PolyPhen — A tool that predicts whether an amino acid change is damaging to protein function. Scores range from 0 (benign) to 1 (probably damaging).

REF — The reference allele; the version found in the reference genome at that position.

ROH — Run of Homozygosity. A long stretch of DNA where both copies are identical. Large ROH segments can indicate parental relatedness.

SIFT — A tool that predicts whether an amino acid change affects protein function. Scores < 0.05 are predicted “deleterious”; > 0.05 are “tolerated.”

SNP / SNV — Single Nucleotide Polymorphism / Variant. A single base-pair change (e.g., A>G). The most common type of genetic variant (~4-5 million per genome).

Star Allele — A standardized naming system for pharmacogene variants (e.g., CYP2C19*2, CYP2D6*4). Used by PharmCAT and pharmacogenomics databases.
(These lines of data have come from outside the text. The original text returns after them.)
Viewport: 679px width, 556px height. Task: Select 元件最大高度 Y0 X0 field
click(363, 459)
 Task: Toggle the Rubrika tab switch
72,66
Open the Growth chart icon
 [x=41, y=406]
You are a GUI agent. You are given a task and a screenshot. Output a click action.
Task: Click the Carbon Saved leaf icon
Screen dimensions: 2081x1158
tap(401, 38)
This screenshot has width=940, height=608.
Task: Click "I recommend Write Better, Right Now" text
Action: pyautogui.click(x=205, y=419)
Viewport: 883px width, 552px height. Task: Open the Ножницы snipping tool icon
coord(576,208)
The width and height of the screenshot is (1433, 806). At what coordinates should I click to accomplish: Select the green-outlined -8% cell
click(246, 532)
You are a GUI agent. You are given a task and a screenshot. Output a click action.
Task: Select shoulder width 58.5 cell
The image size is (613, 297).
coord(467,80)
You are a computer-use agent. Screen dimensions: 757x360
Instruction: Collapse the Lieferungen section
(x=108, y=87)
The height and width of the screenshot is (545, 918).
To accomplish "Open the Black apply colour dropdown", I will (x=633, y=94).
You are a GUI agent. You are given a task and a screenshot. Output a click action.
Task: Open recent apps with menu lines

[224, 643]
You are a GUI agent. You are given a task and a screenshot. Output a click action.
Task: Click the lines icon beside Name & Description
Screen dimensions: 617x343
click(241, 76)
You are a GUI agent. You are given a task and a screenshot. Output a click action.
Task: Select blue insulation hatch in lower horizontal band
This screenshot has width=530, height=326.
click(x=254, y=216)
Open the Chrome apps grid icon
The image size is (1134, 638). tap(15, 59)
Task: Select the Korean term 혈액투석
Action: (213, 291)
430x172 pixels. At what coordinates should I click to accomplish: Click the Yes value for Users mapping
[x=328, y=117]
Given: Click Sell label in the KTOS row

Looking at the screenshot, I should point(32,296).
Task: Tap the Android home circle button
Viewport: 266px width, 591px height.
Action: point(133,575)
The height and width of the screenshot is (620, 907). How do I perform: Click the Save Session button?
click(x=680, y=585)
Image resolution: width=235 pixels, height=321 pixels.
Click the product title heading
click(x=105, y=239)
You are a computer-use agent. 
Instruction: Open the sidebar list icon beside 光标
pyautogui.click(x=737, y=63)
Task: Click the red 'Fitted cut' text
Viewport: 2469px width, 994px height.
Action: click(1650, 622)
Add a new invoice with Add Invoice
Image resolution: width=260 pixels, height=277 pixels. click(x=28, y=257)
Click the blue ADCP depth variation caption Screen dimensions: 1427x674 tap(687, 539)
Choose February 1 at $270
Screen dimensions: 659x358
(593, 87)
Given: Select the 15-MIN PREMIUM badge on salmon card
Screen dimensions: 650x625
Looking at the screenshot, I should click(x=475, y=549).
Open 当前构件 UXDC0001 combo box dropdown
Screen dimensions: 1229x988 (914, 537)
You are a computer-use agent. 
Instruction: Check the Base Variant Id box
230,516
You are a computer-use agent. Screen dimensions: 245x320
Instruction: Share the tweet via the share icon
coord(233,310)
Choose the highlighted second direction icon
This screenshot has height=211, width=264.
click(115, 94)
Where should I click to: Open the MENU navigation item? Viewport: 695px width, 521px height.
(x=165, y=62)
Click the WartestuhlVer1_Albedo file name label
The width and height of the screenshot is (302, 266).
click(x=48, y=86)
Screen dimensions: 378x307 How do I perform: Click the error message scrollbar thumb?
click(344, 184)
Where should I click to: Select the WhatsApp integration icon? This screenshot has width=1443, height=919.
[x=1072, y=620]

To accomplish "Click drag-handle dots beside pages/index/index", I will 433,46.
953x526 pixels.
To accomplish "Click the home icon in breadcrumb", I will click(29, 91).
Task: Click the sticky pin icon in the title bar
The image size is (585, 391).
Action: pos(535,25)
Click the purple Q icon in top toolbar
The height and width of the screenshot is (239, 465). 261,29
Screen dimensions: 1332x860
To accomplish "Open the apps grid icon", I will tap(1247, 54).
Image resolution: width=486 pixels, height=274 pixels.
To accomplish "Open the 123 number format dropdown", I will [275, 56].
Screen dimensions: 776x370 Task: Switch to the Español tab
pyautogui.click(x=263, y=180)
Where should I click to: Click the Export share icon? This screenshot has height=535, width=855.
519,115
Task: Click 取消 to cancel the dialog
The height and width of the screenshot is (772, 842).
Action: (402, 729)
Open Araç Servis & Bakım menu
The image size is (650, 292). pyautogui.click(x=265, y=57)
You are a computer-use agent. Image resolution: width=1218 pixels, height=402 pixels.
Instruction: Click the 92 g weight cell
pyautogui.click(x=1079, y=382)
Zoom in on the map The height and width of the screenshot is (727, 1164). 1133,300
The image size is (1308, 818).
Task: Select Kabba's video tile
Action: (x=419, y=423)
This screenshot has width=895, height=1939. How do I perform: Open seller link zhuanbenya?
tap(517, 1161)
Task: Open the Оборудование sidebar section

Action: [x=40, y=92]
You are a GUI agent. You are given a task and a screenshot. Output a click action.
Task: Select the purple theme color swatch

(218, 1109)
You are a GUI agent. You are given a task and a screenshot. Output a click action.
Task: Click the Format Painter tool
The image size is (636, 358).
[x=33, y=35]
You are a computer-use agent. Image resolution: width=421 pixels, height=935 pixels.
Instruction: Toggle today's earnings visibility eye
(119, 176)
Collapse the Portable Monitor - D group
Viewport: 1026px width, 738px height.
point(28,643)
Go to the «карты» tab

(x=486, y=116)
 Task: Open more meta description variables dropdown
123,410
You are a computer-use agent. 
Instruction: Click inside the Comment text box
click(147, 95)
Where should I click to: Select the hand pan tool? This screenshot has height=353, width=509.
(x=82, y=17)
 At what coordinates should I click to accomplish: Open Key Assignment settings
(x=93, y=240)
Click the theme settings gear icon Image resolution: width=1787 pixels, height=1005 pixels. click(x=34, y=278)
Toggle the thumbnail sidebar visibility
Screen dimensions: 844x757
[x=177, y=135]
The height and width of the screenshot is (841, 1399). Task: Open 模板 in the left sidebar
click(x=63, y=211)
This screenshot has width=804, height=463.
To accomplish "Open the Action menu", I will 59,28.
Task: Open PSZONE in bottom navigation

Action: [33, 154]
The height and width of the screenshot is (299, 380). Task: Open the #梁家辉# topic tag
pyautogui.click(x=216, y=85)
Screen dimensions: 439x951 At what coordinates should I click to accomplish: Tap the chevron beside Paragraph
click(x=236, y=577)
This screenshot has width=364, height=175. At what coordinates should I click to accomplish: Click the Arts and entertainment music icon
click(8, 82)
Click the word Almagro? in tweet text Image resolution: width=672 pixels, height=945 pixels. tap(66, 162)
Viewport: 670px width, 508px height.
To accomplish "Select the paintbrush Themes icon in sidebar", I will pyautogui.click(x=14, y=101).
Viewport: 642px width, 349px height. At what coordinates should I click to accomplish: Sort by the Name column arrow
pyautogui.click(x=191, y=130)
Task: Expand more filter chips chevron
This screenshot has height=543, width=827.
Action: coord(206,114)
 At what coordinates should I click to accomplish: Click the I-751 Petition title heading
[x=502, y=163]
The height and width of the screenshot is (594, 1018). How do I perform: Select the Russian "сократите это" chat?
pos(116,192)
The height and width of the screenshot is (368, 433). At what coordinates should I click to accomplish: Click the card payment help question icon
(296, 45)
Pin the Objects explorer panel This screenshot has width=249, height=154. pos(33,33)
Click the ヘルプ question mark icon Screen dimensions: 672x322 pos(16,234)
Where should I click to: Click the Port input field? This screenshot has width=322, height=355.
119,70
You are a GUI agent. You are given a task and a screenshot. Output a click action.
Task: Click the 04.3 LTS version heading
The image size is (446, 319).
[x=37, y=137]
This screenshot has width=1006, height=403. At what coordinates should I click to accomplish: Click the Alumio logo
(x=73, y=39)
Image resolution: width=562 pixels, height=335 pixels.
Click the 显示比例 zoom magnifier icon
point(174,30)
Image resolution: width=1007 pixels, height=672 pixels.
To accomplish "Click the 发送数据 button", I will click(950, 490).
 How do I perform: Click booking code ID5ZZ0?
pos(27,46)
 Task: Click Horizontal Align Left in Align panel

STR — Short Tandem Repeat. A DNA sequence of 2-6 bases repeated many times in a row (e.g., CAGCAGCAG…). Pathogenic expansions cause diseases like Huntington’s.

SV — Structural Variant. A large-scale genomic rearrangement (>50 bp): deletion, duplication, inversion, insertion, or translocation.

Tabix / TBI — An index format for coordinate-sorted, block-compressed files (VCF, BED). Allows rapid random access to specific genomic regions. The .tbi file must accompany .vcf.gz files.

VCF — Variant Call Format. A tab-delimited text file listing genetic variants with their position, alleles, quality scores, and annotations. The standard format for variant data.

VEP — Variant Effect Predictor. Ensembl’s tool for annotating variants with functional consequences, population frequencies, and pathogenicity predictions.

VUS — Variant of Uncertain Significance. Not enough evidence to classify as pathogenic or benign. Not clinically actionable. May be reclassified in the future as more data accumulates.

WGS — Whole Genome Sequencing. Sequencing the entire ~3.1 billion base pairs of a genome. Produces FASTQ files that are processed through this pipeline.

X-linked — A gene located on the X chromosome. Males (XY) have only one copy, so a single pathogenic variant can cause disease. Females (XX) have two copies and may be carriers.